By R.E. Wagner
“Send them home! We will not forget!”
Just a handful of statements rising above the steady rumble of passing motorcycles during the demonstrations, community events and charity drives organized across the country by the non-profit organization known as Rolling Thunder.
In 1987, former United States Marine Corps Corporal Ray Manzo, U.S. Army Sergeant Major John Holland, Marine First Sergeant Walt Sides, and Sergeant Ted Sampley had lunch together at a diner in Somerville.
They were meeting to discuss an unsettling issue that, as servicemen, felt wasn’t being acknowledged enough in certain military circles. By the end of the meeting, they parted ways with a mission in mind:
To bring full accountability for the ‘Prisoners Of War’ and ‘Missing In Action (MIA)’ of all U.S. wars.
For Diane Malanga, the secretary of Rolling Thunder’s 3rd Chapter in New Jersey and an official member for almost a decade, Rolling Thunder’s goal hit close to a place close in her heart.

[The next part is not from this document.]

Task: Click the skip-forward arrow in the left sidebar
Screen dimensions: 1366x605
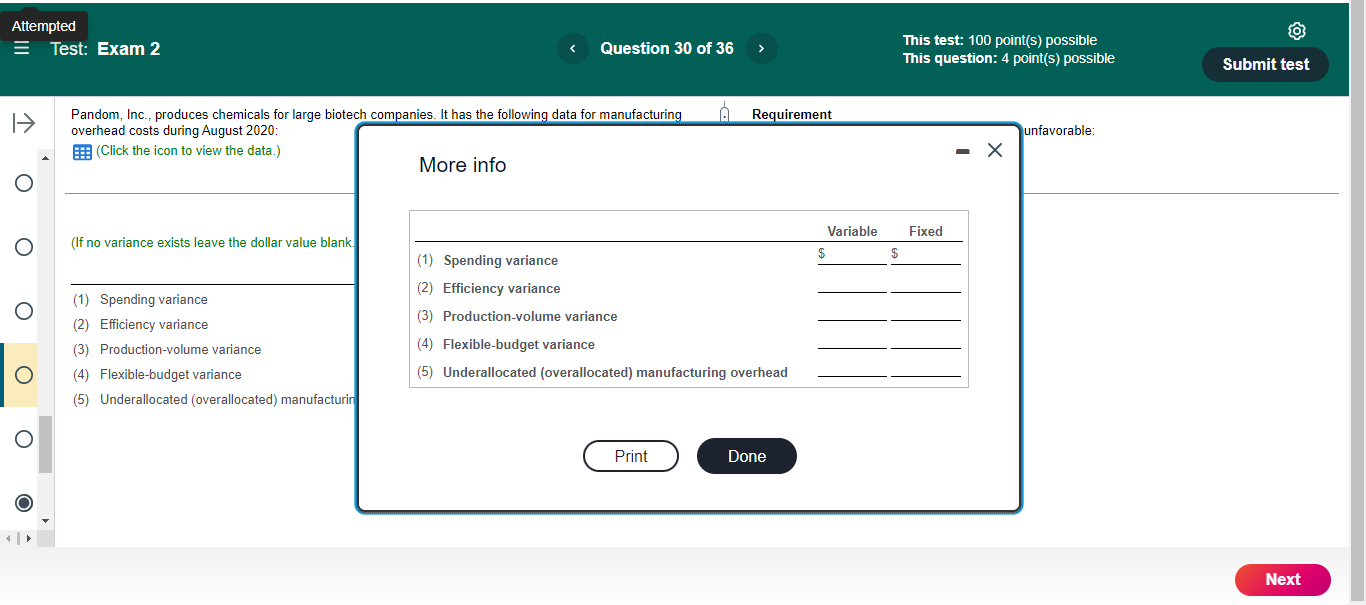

“They were deeply troubled knowing these men and women were forgotten,” explained Malanga, “thinking of their families who have not had a chance to have closure. My father served in World War II and Korea and my son just left for boot camp.”
Since World War II, more than 83,000 MIA cases have remained unresolved within military files. An MIA is a casualty classification assigned to combatants and prisoners of war (POW) who are reported missing during wartime. They may have been killed, wounded or captured. If deceased, neither their remains nor grave site have been positively identified.

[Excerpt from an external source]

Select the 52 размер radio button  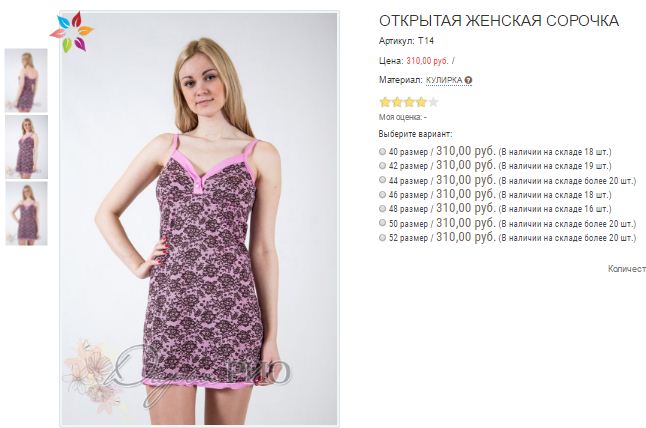(x=383, y=239)
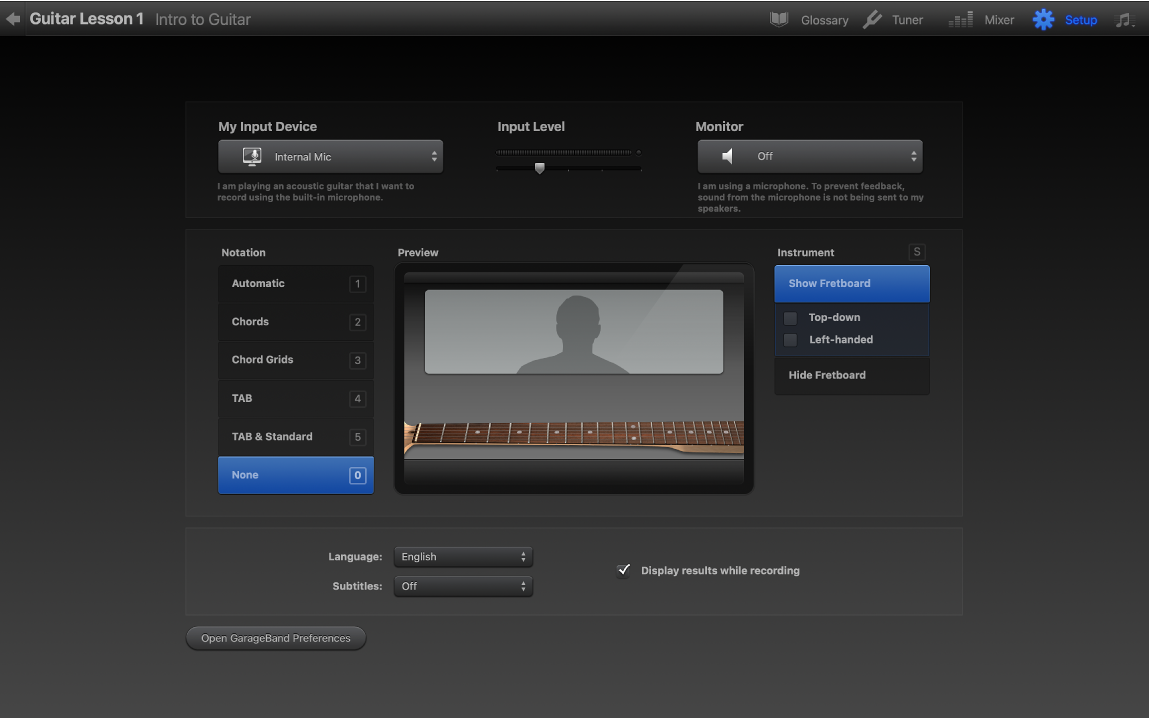Open the My Input Device dropdown
The width and height of the screenshot is (1149, 718).
[330, 156]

For these four veterans, 83,000 unaccounted soldiers left overseas on distant battlefields was an outrage.
“They said we have to take a stand and do something to raise awareness,” Malanga continued.
On May 29, 1988, Corporal Manzo recruited 2,500 men and women from all over the nation to attend Rolling Thunder’s first public event held in Washington D.C. There, they assembled peacefully in the parking lot of the Pentagon and rode through the Capital on a predetermined route that led them to the Lincoln Memorial.

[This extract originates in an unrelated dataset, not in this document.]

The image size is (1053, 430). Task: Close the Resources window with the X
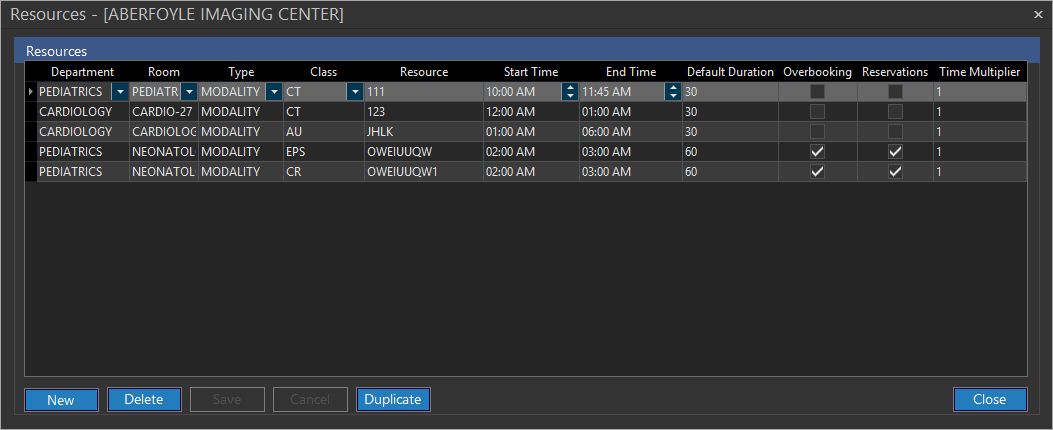[x=1037, y=15]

Since then, Rolling Thunder has grown into an established national organization. During their most recent rally in 2017, almost a million people attended to show their patriotism.
And with approximately 10,000 active members spread out across the country among 94 chapters in 33 states, Rolling Thunder has no plans on slowing down. The non-profit’s rosters are filled not only with veterans and active duty military personal, but their families, friends and those who seek to honor the soldiers who never made it home.
In New Jersey alone, there are four Rolling Thunder chapters consisting of hundreds of members. The Garden State is also home to Rolling Thunder’s National Headquarters located in Lebanon.
“I joined the chapter three in 2008,” Malanga said, before sharing her fond memory of her first event with Rolling Thunder at the Community Living Center in Lyons.
“There were snacks and karaoke, the veterans just loved it. The music, the visit, was so awesome for them.” Malanga reminisced, “One of the most rewarding parts of being a member is making the difference for a veteran. I was hooked from that moment.”
In addition to raising awareness of their mission statement to bring home missing soldiers, Rolling Thunder Chapters across the nation provide financial support to help veterans in need.
“At times our aging veterans struggle to pay bills,” Malanga explained. “We help with money to pay for heating and have also helped many Veterans with rent or mortgage payments. Last year, Chapter Three raised approx. $24,000 through various events, rides, personal donations and fundraising.”
Through charitable donations, as well as organizing community events for service men and women, Rolling Thunder Chapters are known to host events at hospitals and nursing homes like picnics and pizza parties for Veterans. An annual program known as Christmas Families is held where New Jersey Rolling Thunder Chapter members provide gift cards from Shoprite, Walmart and Toy- R-Us to help Veterans during the holidays.
Although primarily known for their roaring motorcades and biker persona, Rolling Thunder encourages anyone with a passion to pay respects to service men and women to volunteer their time or donating to the cause.